Deradikalisasi Bukan Tugas NU dan Muhammadiyah*Catatan Screening Film Dokumenter Jihad Selfie

Angka yang mencengangkan di kepala Kita semua saat melihat jumlah orang yang ikut berjihad bersama ISIS tidak jauh berbeda antara Negara yang mayoritas beragama Islam ataupun Negara yang pemeluk Islamnya sedikit. Film dokumenter Jihad Selfie menyampaikan dengan baik angka pengikut ISIS di Australia sebanyak 350-an orang, Indonesia 300-an orang dan Malaysia 200-an orang. Ideologisasi dan ajakan untuk berjihad lewat ISIS menyebar begitu cepat ke orang-orang yang punya latar belakang yang berbeda, tetapi di usia yang masuk dalam kategori surplus saat terjadi bonus demografi.
Film dokumenter ini disutradarai oleh Noor Huda Ismail, penulis buku Temanku Teroris (2010), buku yang belum pernah saya lihat wujudnya apalagi membacanya. Syukurlah di sesi diskusi screening film ini sang sutradara menjelaskan perjalanan hidupnya saat masih nyantri di Ngruki, sempat ber-HMI, proses penyusunan naskah buku Temanku Teroris, hingga pendidikan dan perjalanan intelektualnya yang banyak melacak bagaimana benih-benih radikalisme tumbuh di anak-anak muda hingga menjadi teroris dan peran sinematik yang harus hadir sebagai media perubahan sosial. 

Jihad Selfie, menghadir-hidupkan kesaksian dari anak muda calon kombatan ISIS yang ditemui sang sutradara saat berada di kedai kebab kota Istanbul, Kaesari, Turki. Gestur khas orang Indonesia mengakrabkan dengan cepat Noor Huda dengan Teuku Akbar, pemuda tanggung asal Aceh yang menempuh pendidikan di pesantren di Turki. Jarak dari Turki untuk menyeberang ke Syiria hanya dengan menebus 100 lira. Rute yang regular dilewati bagi orang yang hendak ke Syiria. Termasuk ketiga teman Akbar yang menganggap dirinya syahid karena telah jihad bersama ISIS, Yazid, Bagus dan Wildan. Kedua temannya ini tewas pada serangan yang dilakukan di Syiria.
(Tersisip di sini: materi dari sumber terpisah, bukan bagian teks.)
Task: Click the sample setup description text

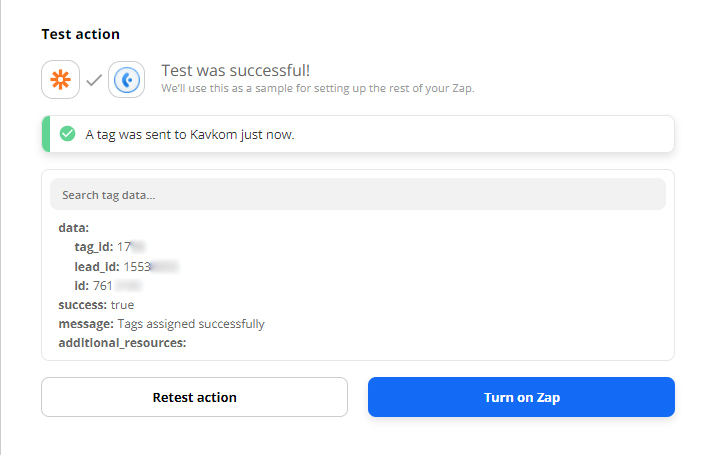Action: (x=317, y=88)
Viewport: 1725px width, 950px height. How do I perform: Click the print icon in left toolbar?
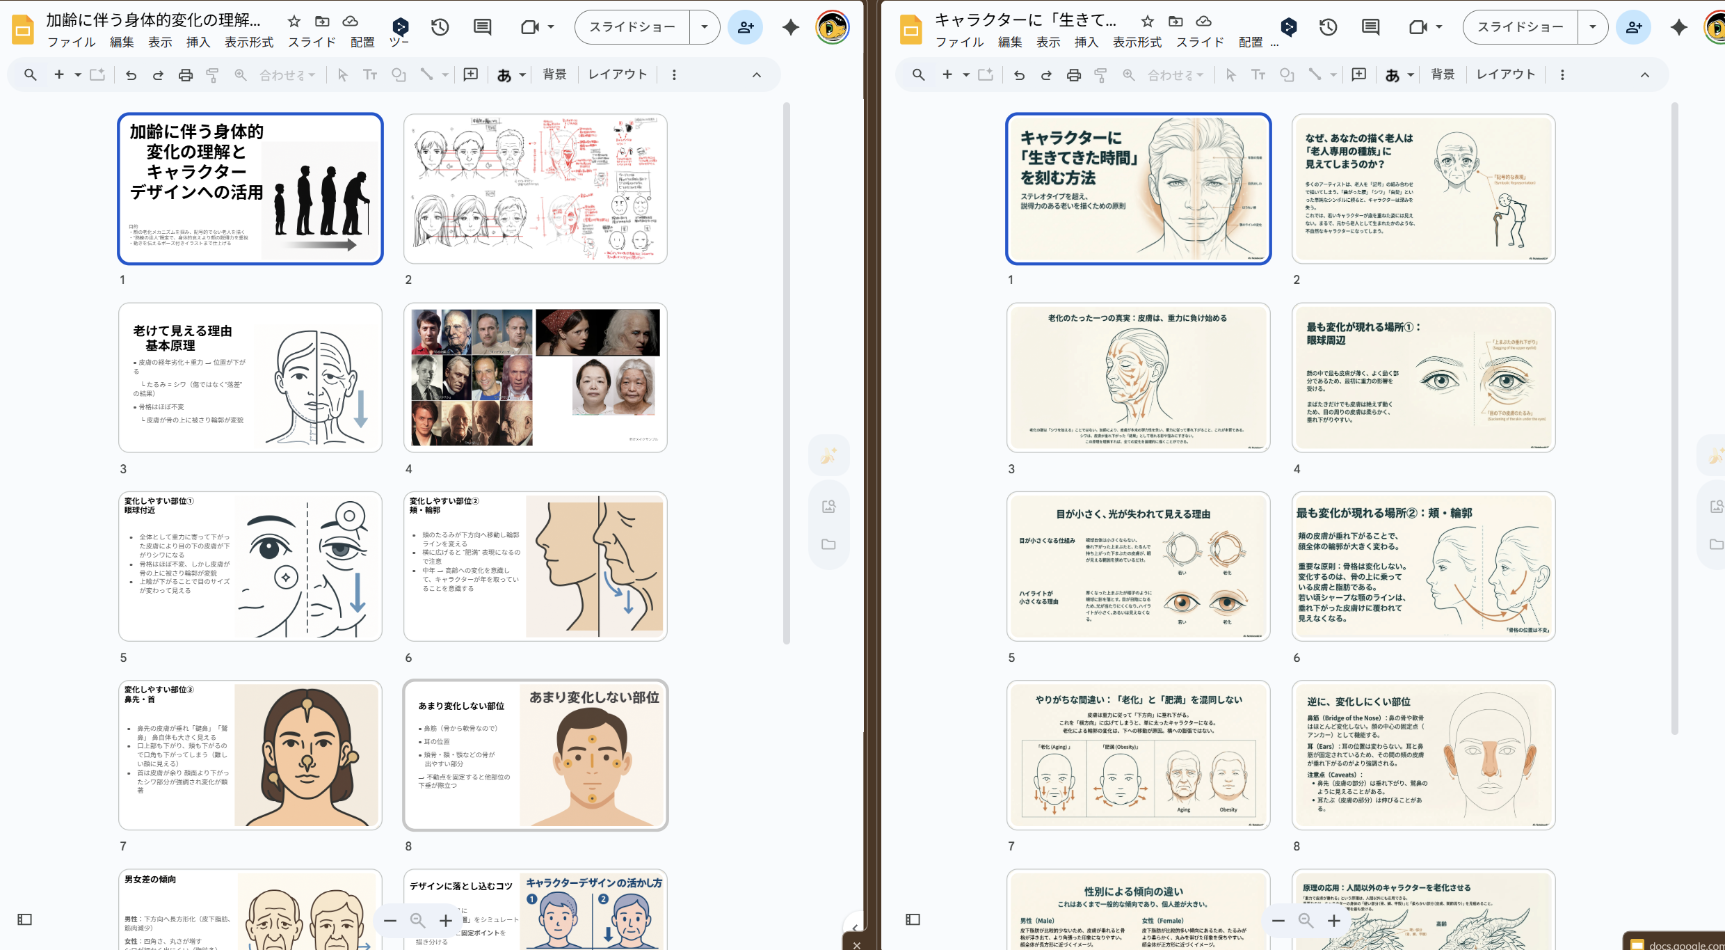click(x=185, y=75)
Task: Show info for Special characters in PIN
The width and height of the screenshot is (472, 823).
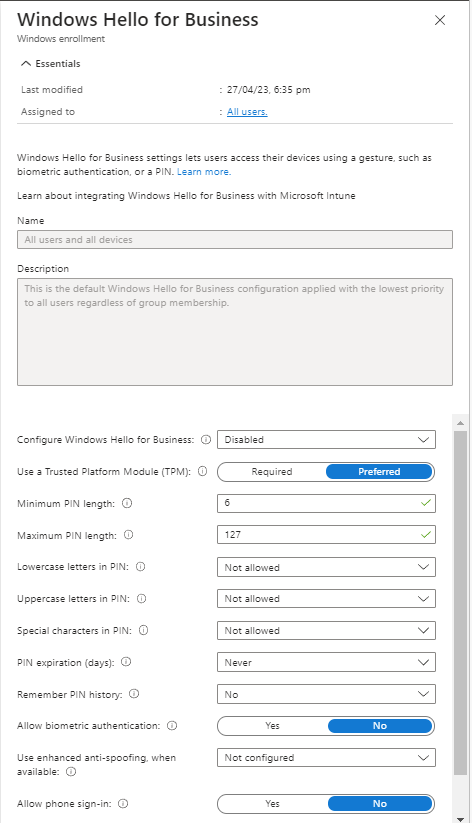Action: coord(143,630)
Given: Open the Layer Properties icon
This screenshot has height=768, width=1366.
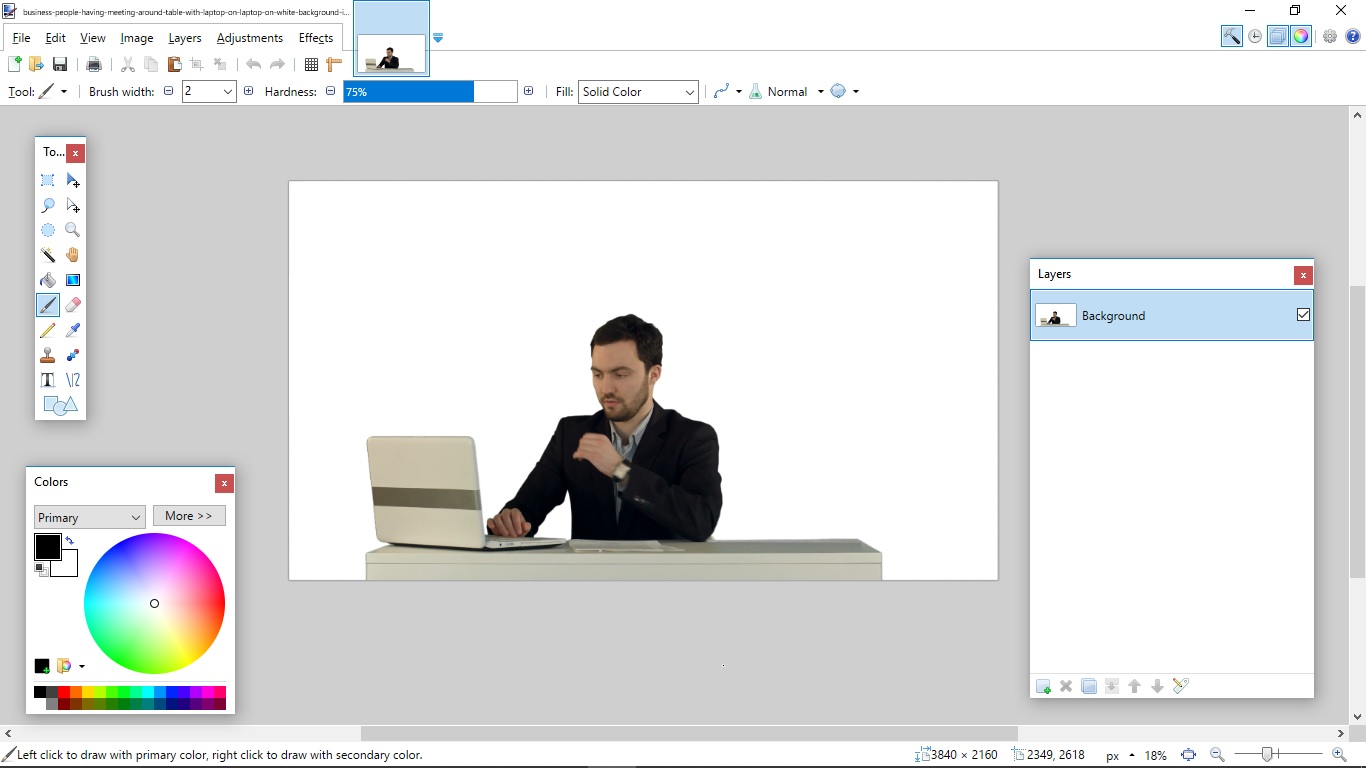Looking at the screenshot, I should click(1181, 686).

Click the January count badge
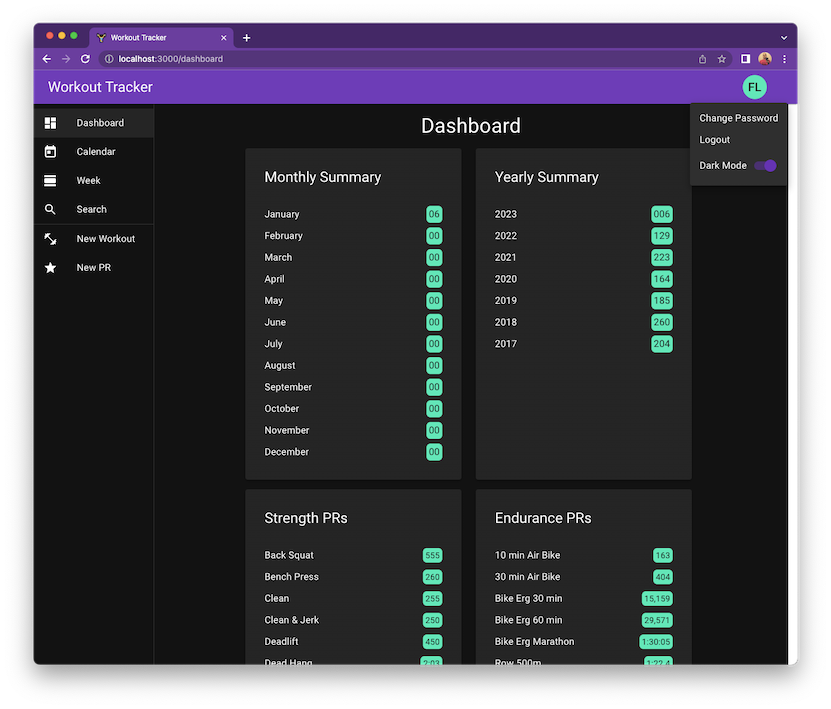[434, 214]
Akbar, Yazid, Bagus dan Wildan terinspirasi untuk sangat radikal karena melihat dari sosial media, model kampanye yang juga dilakukan ISIS sejak mendeklarasikan diri. Akbar mengakui sangat bimbang ketika melihat begitu “laki”-nya sahabatnya Wildan saat berfoto dan memeluk AK-47. Dialektika teologis bukan lagi menjadi satu-satunya motif seseorang untuk memilih sikap politik “El Terorismo”, jalan radikal dan jihad menjadi “beyond religion”. Sang sutradara meyakini bahwa sosial media sebagai media propaganda dan kampanye bergeser menjadi pendukung yang aktif. Sebelum marak, sosial media menjadi pendukung yang pasif dalam merespon setiap isu. Kampanye Jihad melalui sosial media yang dilakukan oleh ISIS menyasar anak muda yang asyik dengan dunia maya dan selalu memilih sendiri/asosial terhadap lingkungan sekitarnya. Wildan sebagai sosok anak muda yang pendiam, melakukan aksi bom bunuh diri di Irak atas nama ISIS.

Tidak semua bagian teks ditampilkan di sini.